July 18, 2014

First Year of Conflict Minerals Reporting Requirement

Jon Bovit

CM-smelterIt was the headache most supply chain professionals expected it to be. The first year of conflict minerals reporting required by U.S. Security and Exchange Commission (SEC) brought with it frustration, confusion and varying levels of compliance.

We’ve seen first hand and heard anecdotally about all sorts of challenges related to regulatory compliance, legal interpretations (or misinterpretations), source of origin identification, and tracking the red-flag 3TG minerals of tin, tantalum, tungsten and gold coming from or around the Democratic Republic of the Congo (DRC).

It’s been a roller-coaster year, and very few companies have been able to achieve full compliance with year one conflict minerals reporting. In fact, a majority of report filings did not even satisfy the SEC’s instructions, according to an analysis by global professional services firm Resources Global Professionals, something Kevin Deely, RGP’s senior practice director for supply chain risk and compliance, will discuss in more detail during our upcoming webcast.

The Law That Put Conflict Minerals in the Spotlight

In case you haven’t lived through it directly, here’s some background. The short version is that in August 2012, the SEC adopted a provision mandated by the Dodd-Frank Wall Street Reform and Consumer Protection Act to require companies to publicly disclose their use of conflict minerals that originated in the DRC or an adjoining country.

Congress enacted the conflict minerals provision because of the humanitarian crisis linked to the exploitation and trade of conflict minerals used by armed groups to finance a civil conflict in the DRC region.

The part of the story that has turned companies and supply chain professionals upside down for the last two years comes down to a key legislative phrase and the report filing timeline. Companies had to disclose their use of conflict minerals if those minerals are “necessary to the functionality or production of a product,” and they had to file their first specialized disclosure report covering the 2013 calendar year on May 31, 2014. Publicly-traded companies will have to continue to file these reports annually every May 31.

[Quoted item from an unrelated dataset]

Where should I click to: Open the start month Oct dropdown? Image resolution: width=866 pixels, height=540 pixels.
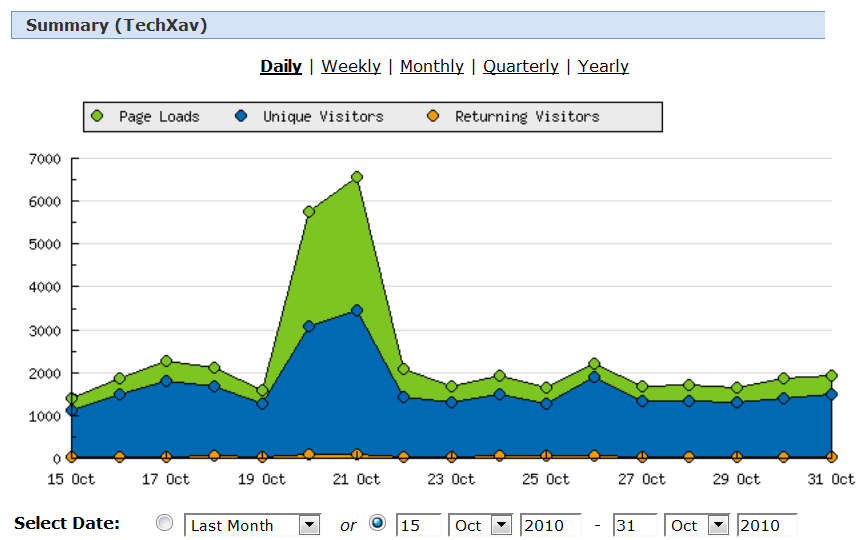500,525
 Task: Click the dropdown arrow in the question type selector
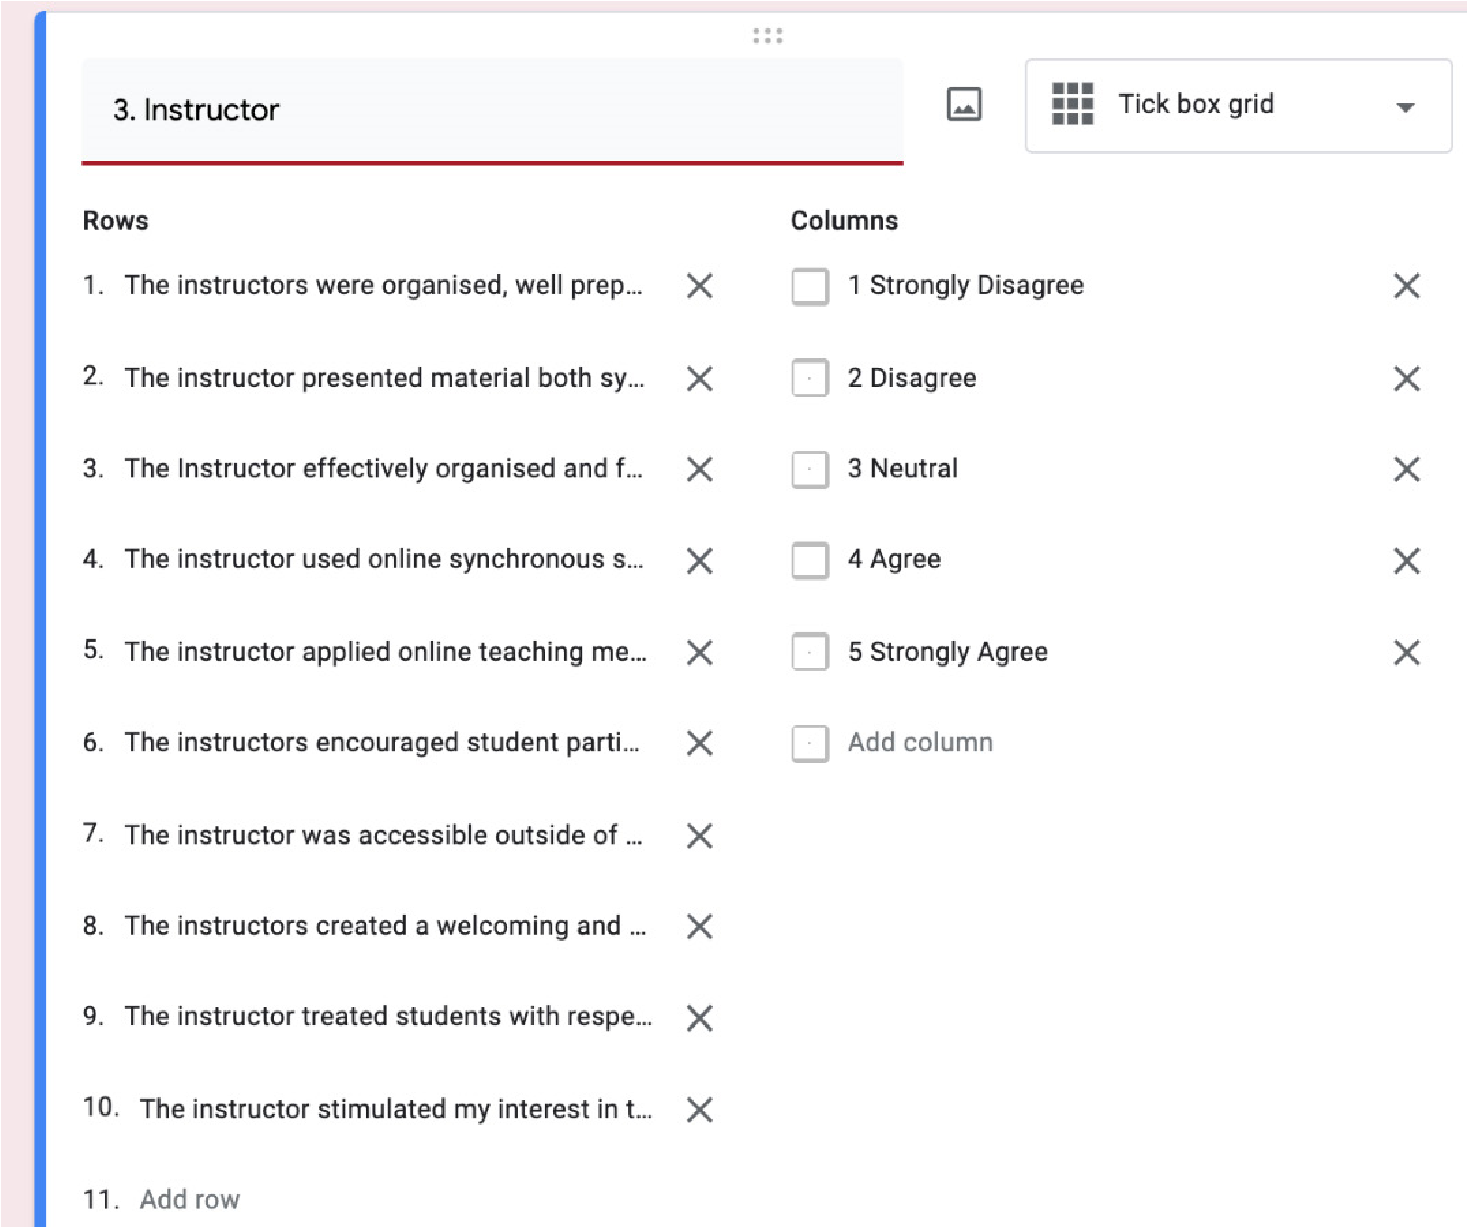pyautogui.click(x=1405, y=107)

Since the law was passed, companies have scrambled to understand what minerals were necessary to their products or manufacturing, conduct country-of-origin inquiries, and implement due diligence measures to track and trace the chain of custody of their conflict minerals.

Full supply chain mapping and supplier on-boarding are just a couple of the many other costly challenges identified last year. There has also been a widespread feeling of baptism-by-fire, where companies, trade associations and legal bodies are wrangling over how to decipher legislative wording, making distinctions between metal compounds and conflict mineral derivatives, and looking to improve their compliance track record in the wake of changing national and international regulations.

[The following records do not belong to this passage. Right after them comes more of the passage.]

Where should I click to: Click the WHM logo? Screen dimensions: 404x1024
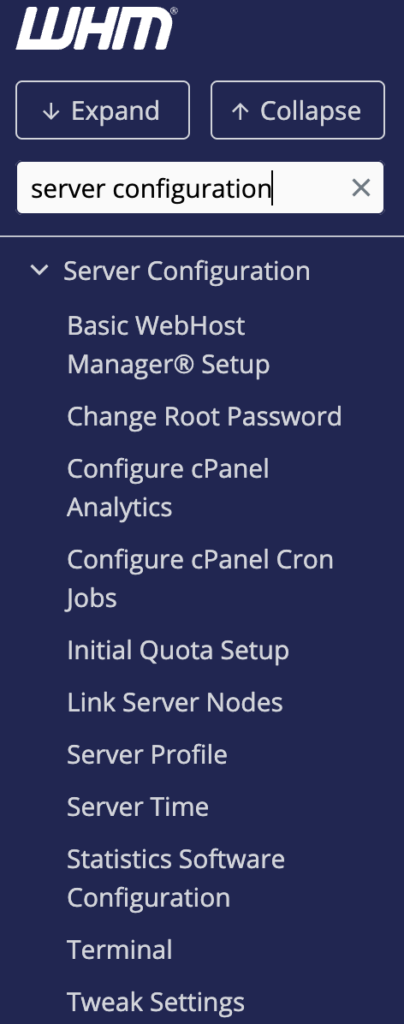click(x=96, y=29)
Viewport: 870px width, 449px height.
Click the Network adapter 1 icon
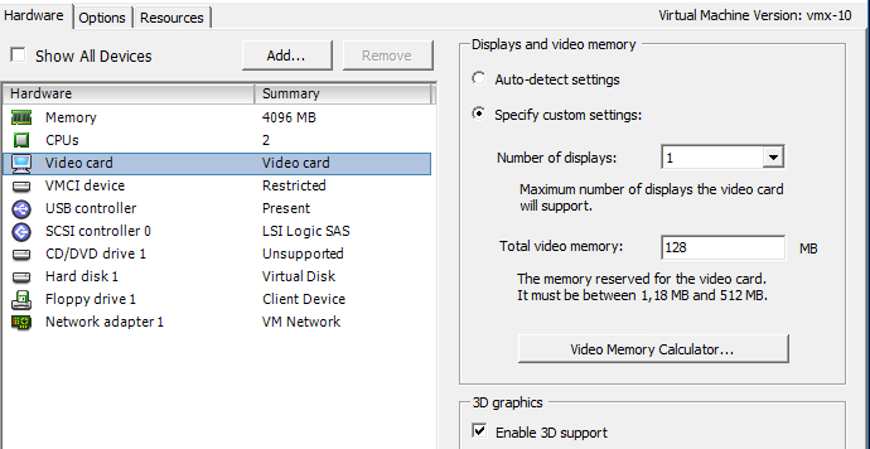pos(21,322)
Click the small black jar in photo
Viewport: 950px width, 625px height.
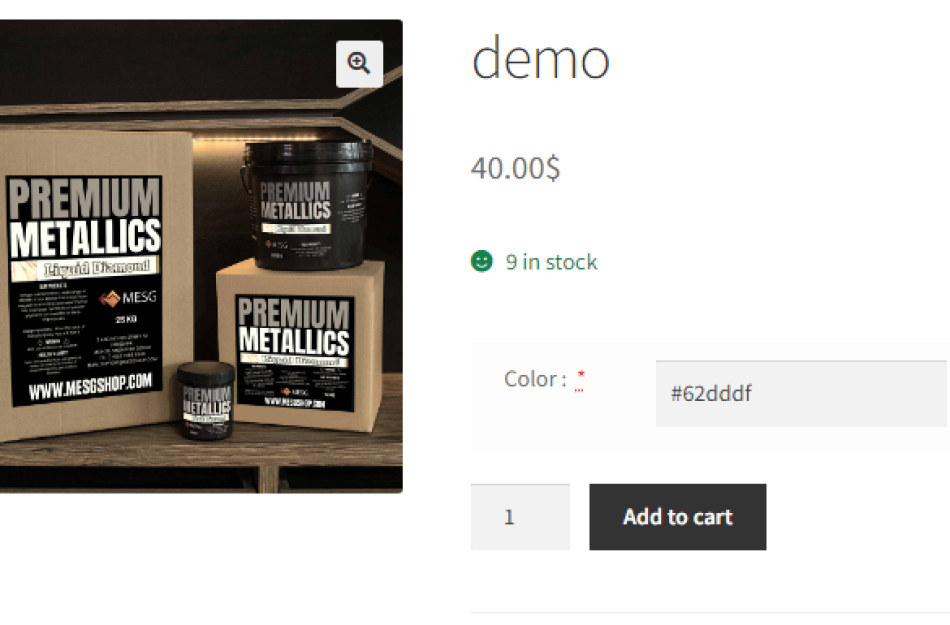(x=206, y=400)
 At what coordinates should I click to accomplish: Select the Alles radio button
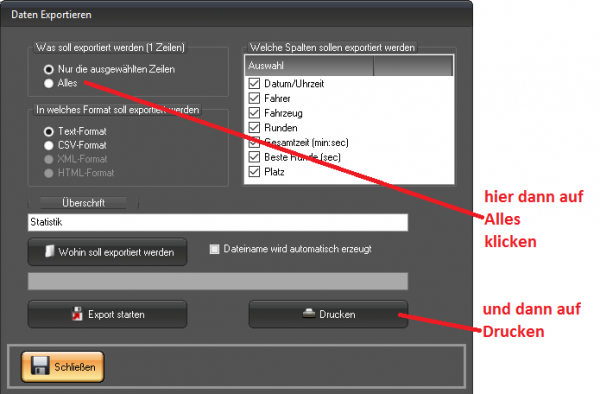click(48, 83)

Looking Into the Crystal Ball

The bumpy reporting ride will continue into year two, if talk in the supply chain community is true. Many executives are still struggling to understand the entire scope of the provision, address data quality issues, survey suppliers across multiple tiers of the supply chain and develop controls to ensure program sustainability and auditability.

Leading companies have started to carve out an advantage. They see conflict minerals reporting as a conduit for increasing their supply chain visibility and a way to meet other supply chain risk and compliance objectives. They’re looking to create a supply chain that is more flexible to changing markets needs and emerging regulations, and create more dynamic and reliable communication flows with multiple tiers of suppliers globally.

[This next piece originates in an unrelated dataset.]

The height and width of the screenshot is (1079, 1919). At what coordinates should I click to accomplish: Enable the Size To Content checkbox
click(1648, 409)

As the initial sense of legislative surprise fades and conflict minerals reporting becomes a more every day thing, now’s the time for companies to decide how a conflict minerals program could add value to their supply chain process and think about what other opportunities can be captured as a result.

How did companies manage through the first year of conflict minerals reporting? What are they planning for year two? How can supply chain mapping improve conflict minerals reporting compliance? Sign up for this upcoming webcast, and find out.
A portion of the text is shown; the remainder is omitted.